• _PROBLEM DESCRIPTION_
Nothing in the entries below may be altered; print them as they stand.
(PROVIDED INFORMATION)
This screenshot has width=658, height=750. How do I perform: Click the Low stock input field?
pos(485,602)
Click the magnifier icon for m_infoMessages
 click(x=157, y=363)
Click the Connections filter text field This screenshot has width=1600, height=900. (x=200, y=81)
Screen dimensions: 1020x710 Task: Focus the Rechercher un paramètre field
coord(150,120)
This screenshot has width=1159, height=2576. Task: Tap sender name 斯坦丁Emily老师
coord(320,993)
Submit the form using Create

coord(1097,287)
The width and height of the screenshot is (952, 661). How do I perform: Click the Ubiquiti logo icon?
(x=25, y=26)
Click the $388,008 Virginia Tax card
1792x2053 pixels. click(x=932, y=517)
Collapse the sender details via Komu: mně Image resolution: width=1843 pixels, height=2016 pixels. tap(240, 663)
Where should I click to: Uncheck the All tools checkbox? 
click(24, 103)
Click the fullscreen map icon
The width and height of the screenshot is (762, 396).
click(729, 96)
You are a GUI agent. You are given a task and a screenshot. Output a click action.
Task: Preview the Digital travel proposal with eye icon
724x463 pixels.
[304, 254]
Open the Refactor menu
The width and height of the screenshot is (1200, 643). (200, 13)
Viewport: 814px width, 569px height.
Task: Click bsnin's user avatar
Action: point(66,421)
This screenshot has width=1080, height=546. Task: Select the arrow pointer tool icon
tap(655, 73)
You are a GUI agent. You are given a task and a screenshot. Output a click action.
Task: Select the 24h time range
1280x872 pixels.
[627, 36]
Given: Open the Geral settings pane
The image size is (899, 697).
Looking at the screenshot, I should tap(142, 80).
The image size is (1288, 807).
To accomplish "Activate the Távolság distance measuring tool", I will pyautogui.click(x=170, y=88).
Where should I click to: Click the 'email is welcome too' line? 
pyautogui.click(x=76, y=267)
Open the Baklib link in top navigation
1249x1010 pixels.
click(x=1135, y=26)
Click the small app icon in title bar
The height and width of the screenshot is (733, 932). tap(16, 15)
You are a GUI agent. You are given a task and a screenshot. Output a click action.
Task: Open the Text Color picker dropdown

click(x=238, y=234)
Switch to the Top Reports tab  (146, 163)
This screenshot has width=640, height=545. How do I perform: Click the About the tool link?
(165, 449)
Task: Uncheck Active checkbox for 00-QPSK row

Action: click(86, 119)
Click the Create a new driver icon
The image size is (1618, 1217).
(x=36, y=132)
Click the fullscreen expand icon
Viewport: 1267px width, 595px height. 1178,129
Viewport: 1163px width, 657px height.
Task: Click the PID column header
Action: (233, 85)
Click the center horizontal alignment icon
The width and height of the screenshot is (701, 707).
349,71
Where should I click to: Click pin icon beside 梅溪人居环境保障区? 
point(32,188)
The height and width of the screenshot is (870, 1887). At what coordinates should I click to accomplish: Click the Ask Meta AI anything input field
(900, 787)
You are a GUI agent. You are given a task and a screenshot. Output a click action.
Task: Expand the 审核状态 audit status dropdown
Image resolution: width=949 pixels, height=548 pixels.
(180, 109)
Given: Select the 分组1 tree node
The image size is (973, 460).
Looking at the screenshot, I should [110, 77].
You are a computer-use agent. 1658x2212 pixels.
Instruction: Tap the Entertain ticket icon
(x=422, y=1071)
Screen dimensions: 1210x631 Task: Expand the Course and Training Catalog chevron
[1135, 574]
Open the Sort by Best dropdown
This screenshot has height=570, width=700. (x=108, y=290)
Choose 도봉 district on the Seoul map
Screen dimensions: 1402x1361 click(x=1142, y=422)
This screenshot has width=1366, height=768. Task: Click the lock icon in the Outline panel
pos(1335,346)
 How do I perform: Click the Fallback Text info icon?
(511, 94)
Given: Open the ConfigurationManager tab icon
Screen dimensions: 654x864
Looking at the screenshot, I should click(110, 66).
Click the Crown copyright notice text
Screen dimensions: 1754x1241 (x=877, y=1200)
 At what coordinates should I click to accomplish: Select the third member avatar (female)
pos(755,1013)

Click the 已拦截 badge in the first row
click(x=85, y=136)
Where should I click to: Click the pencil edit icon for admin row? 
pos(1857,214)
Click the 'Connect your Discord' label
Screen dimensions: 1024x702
(End PROVIDED INFORMATION)
• _THE ANSWER_
This screenshot has width=658, height=750. How do I perform: Click the Low stock input field?
pos(485,602)
Click the magnifier icon for m_infoMessages
 click(x=157, y=363)
Click the Connections filter text field This screenshot has width=1600, height=900. (x=200, y=81)
Screen dimensions: 1020x710 Task: Focus the Rechercher un paramètre field
coord(150,120)
This screenshot has width=1159, height=2576. Task: Tap sender name 斯坦丁Emily老师
coord(320,993)
Submit the form using Create

coord(1097,287)
The width and height of the screenshot is (952, 661). How do I perform: Click the Ubiquiti logo icon?
(x=25, y=26)
Click the $388,008 Virginia Tax card
1792x2053 pixels. click(x=932, y=517)
Collapse the sender details via Komu: mně Image resolution: width=1843 pixels, height=2016 pixels. tap(240, 663)
Where should I click to: Uncheck the All tools checkbox? 
click(24, 103)
Click the fullscreen map icon
The width and height of the screenshot is (762, 396).
click(729, 96)
You are a GUI agent. You are given a task and a screenshot. Output a click action.
Task: Preview the Digital travel proposal with eye icon
724x463 pixels.
[304, 254]
Open the Refactor menu
The width and height of the screenshot is (1200, 643). (200, 13)
Viewport: 814px width, 569px height.
Task: Click bsnin's user avatar
Action: point(66,421)
This screenshot has width=1080, height=546. Task: Select the arrow pointer tool icon
tap(655, 73)
You are a GUI agent. You are given a task and a screenshot. Output a click action.
Task: Select the 24h time range
1280x872 pixels.
[627, 36]
Given: Open the Geral settings pane
The image size is (899, 697).
Looking at the screenshot, I should tap(142, 80).
The image size is (1288, 807).
To accomplish "Activate the Távolság distance measuring tool", I will pyautogui.click(x=170, y=88).
Where should I click to: Click the 'email is welcome too' line? 
pyautogui.click(x=76, y=267)
Open the Baklib link in top navigation
1249x1010 pixels.
click(x=1135, y=26)
Click the small app icon in title bar
The height and width of the screenshot is (733, 932). tap(16, 15)
You are a GUI agent. You are given a task and a screenshot. Output a click action.
Task: Open the Text Color picker dropdown

click(x=238, y=234)
Switch to the Top Reports tab  (146, 163)
This screenshot has width=640, height=545. How do I perform: Click the About the tool link?
(165, 449)
Task: Uncheck Active checkbox for 00-QPSK row

Action: click(86, 119)
Click the Create a new driver icon
The image size is (1618, 1217).
(x=36, y=132)
Click the fullscreen expand icon
Viewport: 1267px width, 595px height. 1178,129
Viewport: 1163px width, 657px height.
Task: Click the PID column header
Action: (233, 85)
Click the center horizontal alignment icon
The width and height of the screenshot is (701, 707).
349,71
Where should I click to: Click pin icon beside 梅溪人居环境保障区? 
point(32,188)
The height and width of the screenshot is (870, 1887). At what coordinates should I click to accomplish: Click the Ask Meta AI anything input field
(900, 787)
You are a GUI agent. You are given a task and a screenshot. Output a click action.
Task: Expand the 审核状态 audit status dropdown
Image resolution: width=949 pixels, height=548 pixels.
(180, 109)
Given: Select the 分组1 tree node
The image size is (973, 460).
Looking at the screenshot, I should [110, 77].
You are a computer-use agent. 1658x2212 pixels.
Instruction: Tap the Entertain ticket icon
(x=422, y=1071)
Screen dimensions: 1210x631 Task: Expand the Course and Training Catalog chevron
[1135, 574]
Open the Sort by Best dropdown
This screenshot has height=570, width=700. (x=108, y=290)
Choose 도봉 district on the Seoul map
Screen dimensions: 1402x1361 click(x=1142, y=422)
This screenshot has width=1366, height=768. Task: Click the lock icon in the Outline panel
pos(1335,346)
 How do I perform: Click the Fallback Text info icon?
(511, 94)
Given: Open the ConfigurationManager tab icon
Screen dimensions: 654x864
Looking at the screenshot, I should click(110, 66).
Click the Crown copyright notice text
Screen dimensions: 1754x1241 (x=877, y=1200)
 At what coordinates should I click to accomplish: Select the third member avatar (female)
pos(755,1013)

Click the 已拦截 badge in the first row
click(x=85, y=136)
Where should I click to: Click the pencil edit icon for admin row? 
pos(1857,214)
Click the 'Connect your Discord' label
Screen dimensions: 1024x702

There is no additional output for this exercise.